**Task details:** In the records below, pick out all lines containing the word "computer".

Dataset entries:
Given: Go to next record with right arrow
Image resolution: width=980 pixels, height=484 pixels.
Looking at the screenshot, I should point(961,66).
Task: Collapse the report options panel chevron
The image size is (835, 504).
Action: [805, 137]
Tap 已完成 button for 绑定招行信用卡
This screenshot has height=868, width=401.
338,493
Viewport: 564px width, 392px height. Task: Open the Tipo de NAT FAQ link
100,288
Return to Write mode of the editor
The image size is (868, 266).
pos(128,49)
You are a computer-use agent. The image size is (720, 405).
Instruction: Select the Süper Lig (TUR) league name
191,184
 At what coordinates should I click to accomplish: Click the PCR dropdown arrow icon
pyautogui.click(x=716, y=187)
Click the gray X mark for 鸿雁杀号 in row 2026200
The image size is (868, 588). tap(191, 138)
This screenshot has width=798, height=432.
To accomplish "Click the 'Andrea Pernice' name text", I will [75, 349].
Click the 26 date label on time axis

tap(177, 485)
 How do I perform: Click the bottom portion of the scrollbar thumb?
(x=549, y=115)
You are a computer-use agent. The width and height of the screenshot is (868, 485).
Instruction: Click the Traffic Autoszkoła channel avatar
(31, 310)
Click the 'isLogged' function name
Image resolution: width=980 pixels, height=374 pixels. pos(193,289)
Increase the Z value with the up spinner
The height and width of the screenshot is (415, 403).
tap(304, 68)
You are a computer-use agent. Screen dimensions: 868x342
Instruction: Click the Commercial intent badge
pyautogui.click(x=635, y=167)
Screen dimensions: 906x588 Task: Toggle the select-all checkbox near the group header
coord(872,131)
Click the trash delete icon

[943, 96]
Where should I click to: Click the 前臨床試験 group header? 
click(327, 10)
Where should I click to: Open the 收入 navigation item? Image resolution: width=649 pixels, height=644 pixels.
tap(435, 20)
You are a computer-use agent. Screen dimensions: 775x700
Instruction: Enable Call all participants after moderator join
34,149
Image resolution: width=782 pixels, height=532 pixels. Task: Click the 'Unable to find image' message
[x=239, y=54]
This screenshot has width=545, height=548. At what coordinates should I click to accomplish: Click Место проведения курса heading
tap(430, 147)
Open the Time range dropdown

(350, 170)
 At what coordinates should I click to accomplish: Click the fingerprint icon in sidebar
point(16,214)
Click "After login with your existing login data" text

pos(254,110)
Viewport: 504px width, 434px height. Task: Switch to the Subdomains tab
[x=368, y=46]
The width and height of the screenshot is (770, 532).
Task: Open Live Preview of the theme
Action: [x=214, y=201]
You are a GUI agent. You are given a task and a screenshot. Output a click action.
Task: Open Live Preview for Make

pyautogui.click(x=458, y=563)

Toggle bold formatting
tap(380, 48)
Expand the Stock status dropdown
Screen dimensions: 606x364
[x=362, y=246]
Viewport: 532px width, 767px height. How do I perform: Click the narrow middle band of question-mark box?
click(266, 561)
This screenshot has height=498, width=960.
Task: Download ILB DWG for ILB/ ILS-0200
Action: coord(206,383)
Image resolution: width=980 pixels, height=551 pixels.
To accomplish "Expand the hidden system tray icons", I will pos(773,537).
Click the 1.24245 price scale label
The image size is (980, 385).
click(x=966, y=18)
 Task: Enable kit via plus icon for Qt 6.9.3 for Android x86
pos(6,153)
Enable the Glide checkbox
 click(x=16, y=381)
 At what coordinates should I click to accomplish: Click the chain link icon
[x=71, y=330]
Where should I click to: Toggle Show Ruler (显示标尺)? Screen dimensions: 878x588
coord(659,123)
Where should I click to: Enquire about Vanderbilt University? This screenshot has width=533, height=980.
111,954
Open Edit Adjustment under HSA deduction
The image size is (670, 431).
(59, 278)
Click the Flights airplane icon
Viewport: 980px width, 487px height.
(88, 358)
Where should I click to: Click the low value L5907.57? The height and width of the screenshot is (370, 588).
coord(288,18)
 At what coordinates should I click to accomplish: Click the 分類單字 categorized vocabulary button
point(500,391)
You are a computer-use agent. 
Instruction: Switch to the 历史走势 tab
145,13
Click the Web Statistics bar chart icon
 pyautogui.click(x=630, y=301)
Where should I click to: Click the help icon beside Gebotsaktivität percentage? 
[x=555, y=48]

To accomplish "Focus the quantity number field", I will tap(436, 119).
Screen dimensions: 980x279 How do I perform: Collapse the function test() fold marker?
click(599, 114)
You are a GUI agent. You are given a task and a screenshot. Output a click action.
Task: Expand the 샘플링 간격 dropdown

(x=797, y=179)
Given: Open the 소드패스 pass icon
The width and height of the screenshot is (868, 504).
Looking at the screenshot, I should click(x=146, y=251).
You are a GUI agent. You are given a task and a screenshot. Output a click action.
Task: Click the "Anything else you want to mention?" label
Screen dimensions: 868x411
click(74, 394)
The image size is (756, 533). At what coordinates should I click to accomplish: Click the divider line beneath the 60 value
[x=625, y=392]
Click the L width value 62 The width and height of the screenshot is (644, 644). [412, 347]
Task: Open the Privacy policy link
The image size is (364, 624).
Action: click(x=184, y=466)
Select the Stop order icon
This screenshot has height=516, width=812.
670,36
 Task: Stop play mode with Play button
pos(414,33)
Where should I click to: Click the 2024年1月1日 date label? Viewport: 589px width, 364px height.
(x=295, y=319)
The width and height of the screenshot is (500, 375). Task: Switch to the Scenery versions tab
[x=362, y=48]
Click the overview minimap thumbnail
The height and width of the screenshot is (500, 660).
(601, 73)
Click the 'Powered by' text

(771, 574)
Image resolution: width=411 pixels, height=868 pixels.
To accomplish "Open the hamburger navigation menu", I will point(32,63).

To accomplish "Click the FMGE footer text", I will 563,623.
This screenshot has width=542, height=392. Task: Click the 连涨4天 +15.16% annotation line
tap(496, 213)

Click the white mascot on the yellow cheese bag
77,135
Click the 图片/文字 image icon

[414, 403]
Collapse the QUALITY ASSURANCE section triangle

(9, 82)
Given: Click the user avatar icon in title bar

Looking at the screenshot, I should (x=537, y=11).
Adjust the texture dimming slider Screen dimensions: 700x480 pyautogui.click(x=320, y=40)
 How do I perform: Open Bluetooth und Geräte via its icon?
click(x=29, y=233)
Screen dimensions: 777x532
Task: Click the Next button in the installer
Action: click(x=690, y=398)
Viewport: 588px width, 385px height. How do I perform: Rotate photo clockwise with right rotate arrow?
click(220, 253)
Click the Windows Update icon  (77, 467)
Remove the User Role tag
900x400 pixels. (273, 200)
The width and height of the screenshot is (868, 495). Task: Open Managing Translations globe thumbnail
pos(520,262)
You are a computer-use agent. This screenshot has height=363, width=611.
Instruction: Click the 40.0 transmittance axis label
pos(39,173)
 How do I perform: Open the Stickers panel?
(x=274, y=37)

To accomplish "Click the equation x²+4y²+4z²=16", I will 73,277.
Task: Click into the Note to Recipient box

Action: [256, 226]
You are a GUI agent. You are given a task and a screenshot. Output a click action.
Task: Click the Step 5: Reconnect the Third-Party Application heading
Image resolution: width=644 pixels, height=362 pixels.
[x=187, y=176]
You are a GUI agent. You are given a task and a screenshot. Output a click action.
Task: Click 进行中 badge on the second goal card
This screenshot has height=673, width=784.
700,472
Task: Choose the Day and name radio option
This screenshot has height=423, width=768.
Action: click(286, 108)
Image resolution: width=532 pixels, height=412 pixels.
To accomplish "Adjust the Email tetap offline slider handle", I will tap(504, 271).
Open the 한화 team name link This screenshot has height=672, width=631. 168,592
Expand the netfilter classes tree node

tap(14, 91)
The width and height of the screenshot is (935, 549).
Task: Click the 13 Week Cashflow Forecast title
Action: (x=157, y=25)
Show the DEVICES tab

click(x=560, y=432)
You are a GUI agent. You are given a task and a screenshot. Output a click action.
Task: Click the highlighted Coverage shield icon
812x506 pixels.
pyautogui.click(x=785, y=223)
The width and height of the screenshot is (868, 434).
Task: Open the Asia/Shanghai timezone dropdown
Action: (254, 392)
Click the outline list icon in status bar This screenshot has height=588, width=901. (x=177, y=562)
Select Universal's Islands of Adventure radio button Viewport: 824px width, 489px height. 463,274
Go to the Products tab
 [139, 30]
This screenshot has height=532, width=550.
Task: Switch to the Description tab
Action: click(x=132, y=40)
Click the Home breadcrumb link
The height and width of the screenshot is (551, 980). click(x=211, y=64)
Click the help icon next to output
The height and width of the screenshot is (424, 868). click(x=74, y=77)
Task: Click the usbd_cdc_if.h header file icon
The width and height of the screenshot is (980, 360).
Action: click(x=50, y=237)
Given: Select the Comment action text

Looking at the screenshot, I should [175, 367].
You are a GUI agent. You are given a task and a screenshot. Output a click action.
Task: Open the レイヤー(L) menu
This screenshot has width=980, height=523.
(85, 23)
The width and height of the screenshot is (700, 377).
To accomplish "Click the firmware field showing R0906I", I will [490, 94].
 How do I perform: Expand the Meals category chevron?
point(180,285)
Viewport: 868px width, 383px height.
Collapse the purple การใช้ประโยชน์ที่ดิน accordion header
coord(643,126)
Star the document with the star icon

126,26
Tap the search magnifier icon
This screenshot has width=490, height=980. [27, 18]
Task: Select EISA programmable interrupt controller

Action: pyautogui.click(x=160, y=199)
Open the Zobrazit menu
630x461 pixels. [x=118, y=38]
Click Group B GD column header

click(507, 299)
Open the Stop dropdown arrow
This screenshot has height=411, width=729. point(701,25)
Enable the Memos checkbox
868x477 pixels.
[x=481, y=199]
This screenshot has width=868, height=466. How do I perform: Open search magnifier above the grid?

**Response:**
You are a computer-use agent. The image size is (720, 405).
You are a computer-use agent. The width and height of the screenshot is (868, 485).
You are a computer-use agent. Screen dimensions: 868x342
You are a computer-use agent. Screen dimensions: 775x700
You are a computer-use agent. 
You are a computer-use agent. This screenshot has height=363, width=611.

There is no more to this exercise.